From least favorite to favorite.
5. ‘The Fountain’ – A major Hollywood film that had lofty ambitions: rarely an idea that gets supported or executed well. This barely-comprehensible story wants to say something like the search for the fountain of youth has been a fool’s errand all throughout time, but who cares?
4. ‘Pi’ – This was Aronofsky’s true starting point. It was a clever story about obsession, filmed with very little money or resources. As far as entertainment value, it might be a little lacking, but it deserves to be seen at least once.
3. ‘Requiem For A Dream’ – Here is where Aronofsky became a critical darling. It takes multiple stories with the some differences but that are tied together by showing the effects of drug use. Hint: this is rather grim.
2. ‘Black Swan’ – Another look at obsession mixed with some good old fashioned mental illness. This psychological thriller unravels slowly until we find ourselves smack dab in the middle of crazy-town. Natalie Portman deserved all of the praise that was heaped upon her performance.
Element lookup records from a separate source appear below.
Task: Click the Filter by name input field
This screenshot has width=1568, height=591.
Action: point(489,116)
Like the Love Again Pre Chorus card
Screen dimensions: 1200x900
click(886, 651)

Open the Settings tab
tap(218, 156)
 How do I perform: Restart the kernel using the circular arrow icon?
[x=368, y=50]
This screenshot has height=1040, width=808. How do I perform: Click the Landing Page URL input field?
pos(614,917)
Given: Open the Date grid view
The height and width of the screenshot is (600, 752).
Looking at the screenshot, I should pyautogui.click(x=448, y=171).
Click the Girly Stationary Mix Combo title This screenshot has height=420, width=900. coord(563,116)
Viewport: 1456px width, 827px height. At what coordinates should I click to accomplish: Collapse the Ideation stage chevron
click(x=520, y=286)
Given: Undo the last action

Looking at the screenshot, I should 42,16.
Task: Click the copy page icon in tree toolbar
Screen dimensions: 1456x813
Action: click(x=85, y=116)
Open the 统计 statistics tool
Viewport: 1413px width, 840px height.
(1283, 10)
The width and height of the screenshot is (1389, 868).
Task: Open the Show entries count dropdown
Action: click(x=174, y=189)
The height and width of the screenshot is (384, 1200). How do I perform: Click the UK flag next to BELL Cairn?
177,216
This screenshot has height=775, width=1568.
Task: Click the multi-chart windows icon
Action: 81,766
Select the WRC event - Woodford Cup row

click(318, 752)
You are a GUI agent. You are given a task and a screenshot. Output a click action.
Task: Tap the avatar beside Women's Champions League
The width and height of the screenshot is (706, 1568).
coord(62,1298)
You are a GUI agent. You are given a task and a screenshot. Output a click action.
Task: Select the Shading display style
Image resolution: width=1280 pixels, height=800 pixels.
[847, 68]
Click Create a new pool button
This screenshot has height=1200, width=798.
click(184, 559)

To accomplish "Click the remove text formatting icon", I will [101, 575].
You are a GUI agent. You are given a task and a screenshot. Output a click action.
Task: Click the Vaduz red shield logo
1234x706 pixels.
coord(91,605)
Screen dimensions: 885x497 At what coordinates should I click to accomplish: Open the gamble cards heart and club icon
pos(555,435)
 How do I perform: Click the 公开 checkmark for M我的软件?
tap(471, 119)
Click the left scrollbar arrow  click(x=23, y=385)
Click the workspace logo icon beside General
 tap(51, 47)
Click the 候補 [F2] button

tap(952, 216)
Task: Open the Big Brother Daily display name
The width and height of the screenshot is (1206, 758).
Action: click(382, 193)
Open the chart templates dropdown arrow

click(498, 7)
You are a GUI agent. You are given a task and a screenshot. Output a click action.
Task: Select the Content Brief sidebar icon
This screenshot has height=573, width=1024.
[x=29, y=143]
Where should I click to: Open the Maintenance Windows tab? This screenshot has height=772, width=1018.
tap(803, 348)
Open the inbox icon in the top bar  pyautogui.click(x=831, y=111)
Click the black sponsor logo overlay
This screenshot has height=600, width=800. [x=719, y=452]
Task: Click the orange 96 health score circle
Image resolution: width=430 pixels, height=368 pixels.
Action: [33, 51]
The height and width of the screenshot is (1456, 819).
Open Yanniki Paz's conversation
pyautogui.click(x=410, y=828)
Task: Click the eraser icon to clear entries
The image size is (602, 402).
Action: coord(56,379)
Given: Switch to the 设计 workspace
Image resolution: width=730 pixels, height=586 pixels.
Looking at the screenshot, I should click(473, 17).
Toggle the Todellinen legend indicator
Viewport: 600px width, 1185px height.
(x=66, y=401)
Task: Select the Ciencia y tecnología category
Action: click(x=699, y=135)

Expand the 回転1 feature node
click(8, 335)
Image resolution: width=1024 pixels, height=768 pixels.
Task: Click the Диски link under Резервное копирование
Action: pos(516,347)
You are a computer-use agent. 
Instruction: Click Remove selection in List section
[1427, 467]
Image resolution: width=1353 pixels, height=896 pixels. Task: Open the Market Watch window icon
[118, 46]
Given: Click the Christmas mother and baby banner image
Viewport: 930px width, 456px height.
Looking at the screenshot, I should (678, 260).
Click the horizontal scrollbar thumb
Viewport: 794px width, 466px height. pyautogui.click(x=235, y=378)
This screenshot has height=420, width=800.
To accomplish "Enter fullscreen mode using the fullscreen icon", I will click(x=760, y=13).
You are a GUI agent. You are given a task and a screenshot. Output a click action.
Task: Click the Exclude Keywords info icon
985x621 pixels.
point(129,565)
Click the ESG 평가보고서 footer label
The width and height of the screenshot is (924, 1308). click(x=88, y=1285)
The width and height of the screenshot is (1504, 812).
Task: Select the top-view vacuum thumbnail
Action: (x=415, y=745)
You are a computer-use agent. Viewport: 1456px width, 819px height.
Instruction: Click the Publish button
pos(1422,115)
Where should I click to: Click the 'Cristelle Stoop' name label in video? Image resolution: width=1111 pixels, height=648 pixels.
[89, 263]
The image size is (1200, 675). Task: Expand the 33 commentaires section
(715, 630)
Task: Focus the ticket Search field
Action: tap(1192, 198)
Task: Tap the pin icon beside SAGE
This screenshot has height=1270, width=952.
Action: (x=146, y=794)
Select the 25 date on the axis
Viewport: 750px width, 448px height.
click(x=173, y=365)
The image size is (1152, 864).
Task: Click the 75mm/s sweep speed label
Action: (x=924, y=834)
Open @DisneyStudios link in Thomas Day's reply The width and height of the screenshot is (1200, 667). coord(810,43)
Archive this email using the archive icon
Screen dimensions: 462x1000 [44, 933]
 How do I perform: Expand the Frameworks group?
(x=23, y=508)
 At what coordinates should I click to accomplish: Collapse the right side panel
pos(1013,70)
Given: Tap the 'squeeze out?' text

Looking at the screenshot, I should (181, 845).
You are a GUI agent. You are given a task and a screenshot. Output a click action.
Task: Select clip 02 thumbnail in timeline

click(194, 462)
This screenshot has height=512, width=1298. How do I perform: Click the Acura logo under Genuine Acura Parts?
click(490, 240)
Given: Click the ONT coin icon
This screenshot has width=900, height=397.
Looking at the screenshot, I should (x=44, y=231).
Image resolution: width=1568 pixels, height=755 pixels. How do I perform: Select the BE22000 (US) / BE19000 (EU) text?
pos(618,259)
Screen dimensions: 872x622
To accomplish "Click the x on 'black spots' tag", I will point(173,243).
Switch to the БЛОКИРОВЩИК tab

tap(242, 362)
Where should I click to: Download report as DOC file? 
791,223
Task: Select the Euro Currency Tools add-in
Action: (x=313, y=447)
1. ‘The Wrestler’ – Speaking of performances, Mickey Rourke (how many comebacks has this guy had?!) turns in a fine one here, showing the less-than glamorous side of professional wrestling. Drama comes from not only his aging in the ring, but also a less than ideal family/love life. This was, by far, Aronofsky’s most emotionally-involving work.
‘Black Swan’ is an appropriately theatrical slow-burning suspense that explodes into chaos as the plot progresses. Natalie Portman’s performance is a career-best.
‘Requiem For A Dream’
‘Requiem For A Dream’ is an indie film that has a deceptively large audience. It might be a bit heavy-handed and overrated, but it is powerful nonetheless and Ellen Burstyn’s performance is worth the price of the rental/purchase.
If you like no-budget thinkers that look like student films and attempt to tackle large, unanswerable questions, then ‘Pi’ will be your jam. It is also where we first see Aronofsky’s fascination with obsession that leads to insanity. This is where Aronofsky got his start and it deserves a view.